Blue Rider Press| May 19, 2015|288 pages |$26.95| ISBN: 978-0399173394
Want an engrossing read for the weekend? This book grabbed my attention from its title, cover and first pages. I was captivated and couldn’t stop reading. It’s a fascinating novel about creativity, artists, fitting in and being satisfied with success, fame and how we perceive ourselves and how we want others to understand us. Sophie Stark, who changed her name to suit her persona, is a renowned and elusive filmmaker. She makes enigmatic and often strikingly sad, honest films that strip bare the characters and dig into their psyches.
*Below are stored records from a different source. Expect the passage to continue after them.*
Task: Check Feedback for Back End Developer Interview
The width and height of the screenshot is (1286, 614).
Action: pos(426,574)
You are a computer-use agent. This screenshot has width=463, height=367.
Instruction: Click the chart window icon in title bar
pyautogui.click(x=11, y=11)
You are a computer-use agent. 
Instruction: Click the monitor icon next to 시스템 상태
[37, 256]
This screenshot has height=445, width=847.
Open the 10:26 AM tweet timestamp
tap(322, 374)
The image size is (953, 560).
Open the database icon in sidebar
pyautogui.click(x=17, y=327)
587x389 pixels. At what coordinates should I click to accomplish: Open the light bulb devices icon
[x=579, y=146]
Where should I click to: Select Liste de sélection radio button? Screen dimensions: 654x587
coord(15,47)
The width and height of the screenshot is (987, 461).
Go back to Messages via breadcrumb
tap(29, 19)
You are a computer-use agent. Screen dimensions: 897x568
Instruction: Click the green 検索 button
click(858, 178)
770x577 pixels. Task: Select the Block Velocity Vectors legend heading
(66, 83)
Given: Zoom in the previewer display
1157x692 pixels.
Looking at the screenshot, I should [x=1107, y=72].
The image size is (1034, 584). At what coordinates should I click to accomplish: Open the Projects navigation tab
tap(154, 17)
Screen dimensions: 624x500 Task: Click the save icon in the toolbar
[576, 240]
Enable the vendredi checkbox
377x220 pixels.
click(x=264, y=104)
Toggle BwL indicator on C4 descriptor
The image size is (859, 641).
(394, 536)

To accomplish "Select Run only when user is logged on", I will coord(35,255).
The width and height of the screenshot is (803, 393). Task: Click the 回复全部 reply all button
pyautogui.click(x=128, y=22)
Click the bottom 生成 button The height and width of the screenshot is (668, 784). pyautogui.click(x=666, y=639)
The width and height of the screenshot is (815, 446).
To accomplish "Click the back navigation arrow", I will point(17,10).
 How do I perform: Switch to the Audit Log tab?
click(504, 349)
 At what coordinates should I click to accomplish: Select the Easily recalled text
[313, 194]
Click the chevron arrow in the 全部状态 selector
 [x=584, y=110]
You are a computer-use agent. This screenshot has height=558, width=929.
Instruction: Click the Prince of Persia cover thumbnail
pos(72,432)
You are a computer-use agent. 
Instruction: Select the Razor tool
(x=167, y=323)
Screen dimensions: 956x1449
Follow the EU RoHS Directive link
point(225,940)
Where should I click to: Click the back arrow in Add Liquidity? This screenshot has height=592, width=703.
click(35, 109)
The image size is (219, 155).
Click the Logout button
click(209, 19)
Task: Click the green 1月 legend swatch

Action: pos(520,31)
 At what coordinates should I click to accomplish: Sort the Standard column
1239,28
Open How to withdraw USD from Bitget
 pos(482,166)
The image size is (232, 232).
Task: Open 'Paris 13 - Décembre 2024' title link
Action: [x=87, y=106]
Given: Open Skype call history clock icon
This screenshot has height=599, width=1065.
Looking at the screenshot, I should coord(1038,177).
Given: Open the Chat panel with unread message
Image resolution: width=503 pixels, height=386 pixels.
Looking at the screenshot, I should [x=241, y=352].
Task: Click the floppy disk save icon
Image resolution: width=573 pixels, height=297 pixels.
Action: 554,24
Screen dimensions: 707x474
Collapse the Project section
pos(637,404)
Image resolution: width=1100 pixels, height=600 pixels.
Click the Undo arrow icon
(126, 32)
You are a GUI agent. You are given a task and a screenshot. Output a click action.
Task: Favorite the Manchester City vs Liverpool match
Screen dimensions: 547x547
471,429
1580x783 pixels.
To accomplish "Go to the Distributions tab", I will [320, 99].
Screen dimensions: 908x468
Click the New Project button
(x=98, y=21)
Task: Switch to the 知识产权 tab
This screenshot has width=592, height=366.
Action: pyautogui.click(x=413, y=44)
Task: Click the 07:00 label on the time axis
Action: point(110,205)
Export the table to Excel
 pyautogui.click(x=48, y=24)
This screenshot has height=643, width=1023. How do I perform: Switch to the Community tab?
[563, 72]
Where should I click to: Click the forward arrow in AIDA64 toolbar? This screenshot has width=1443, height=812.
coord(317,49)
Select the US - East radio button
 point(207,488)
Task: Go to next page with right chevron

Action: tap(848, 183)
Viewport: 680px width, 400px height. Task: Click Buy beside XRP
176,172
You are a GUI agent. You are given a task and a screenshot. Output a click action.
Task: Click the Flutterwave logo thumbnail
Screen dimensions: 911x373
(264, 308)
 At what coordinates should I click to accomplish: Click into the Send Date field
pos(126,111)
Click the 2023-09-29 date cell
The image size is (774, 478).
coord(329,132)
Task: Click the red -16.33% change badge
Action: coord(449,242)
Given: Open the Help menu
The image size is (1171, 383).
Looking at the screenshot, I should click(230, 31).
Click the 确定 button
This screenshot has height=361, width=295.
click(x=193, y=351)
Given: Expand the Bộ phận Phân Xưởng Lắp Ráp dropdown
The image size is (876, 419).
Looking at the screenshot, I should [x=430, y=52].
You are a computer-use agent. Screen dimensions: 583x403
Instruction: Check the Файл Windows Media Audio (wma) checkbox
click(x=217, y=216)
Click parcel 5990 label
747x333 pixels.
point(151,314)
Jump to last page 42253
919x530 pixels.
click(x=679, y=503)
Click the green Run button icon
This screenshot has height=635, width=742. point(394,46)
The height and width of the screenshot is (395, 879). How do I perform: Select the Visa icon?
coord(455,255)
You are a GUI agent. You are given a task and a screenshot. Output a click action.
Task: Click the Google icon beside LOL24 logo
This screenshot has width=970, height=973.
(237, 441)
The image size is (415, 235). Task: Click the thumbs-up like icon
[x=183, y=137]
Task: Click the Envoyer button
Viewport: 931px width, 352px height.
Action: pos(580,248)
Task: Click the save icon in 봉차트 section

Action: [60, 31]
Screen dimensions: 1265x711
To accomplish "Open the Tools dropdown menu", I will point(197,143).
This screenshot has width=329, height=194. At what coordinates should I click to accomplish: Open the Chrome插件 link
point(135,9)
Author Anna North creatively writes through various viewpoints of those close to Sophie at some point or another– Sophie’s girlfriend Allison; her songwriter boyfriend Jacob (later husband); an older film producer George; former college crush Daniel and her brother Peter. Daniel describes Sophie: “She was that kind of alternative girl with a camera. She’s a director now.” Sophie has a strange magnetic control over all these individuals by simultaneously annoying them [“Her voice wasn’t rude, just flat, without feeling.”]; scaring them [“Sophie was worse than I’d thought, further away from normal. The coldness I’d seen in her movies wasn’t something she just called up every now and then to help her with a scene; it was the way she was.”] and interesting them [“I think she knew that I still loved her and that‘d be flattered that she needed me.”]. Sophie wasn’t well-liked in college or high school. She never fit in. She’s offbeat and stand-offish even when trying to market her films. She just doesn’t seem to care. But yet she does. She wants to be liked. She wants people to understand her through her films. Her brother says: “I realized then that Sophie did care what other people thought—at least, she liked to be praised.”
Sophie manages to get those close to her to reveal dark, personal moments and memories and then exploits them through her film-making. Jacob admits: “At the same time, I wanted to hold Sophie’s interest. I felt like I was performing for her—I didn’t know whether it was a good performance or a bad one, but I didn’t want to stop. And I didn’t like the way Sophie was looking at me, like she’s given me a challenge I was failing to rise to.” Allison starred in Marianne based on her experience being raped in her hometown in West Virginia. She thinks: “I’d gone to so much trouble to tell a good story about my life, a story that was exciting and didn’t make me look bad, and now the cast and crew and anyone who saw the movie would see the other story anyway. They would see me letting Peter do something I didn’t want; they would see me fearful and helpless and struggling.” This is Anna North’s second novel. The first, America Pacifica, came out in 2011. She’s a currently a staff editor at The New York Times and has been a writer and editor at Jezebel, BuzzFeed, and Salon.
–review by Amy Steele
FTC Disclosure: I received this book for review from Net Galley.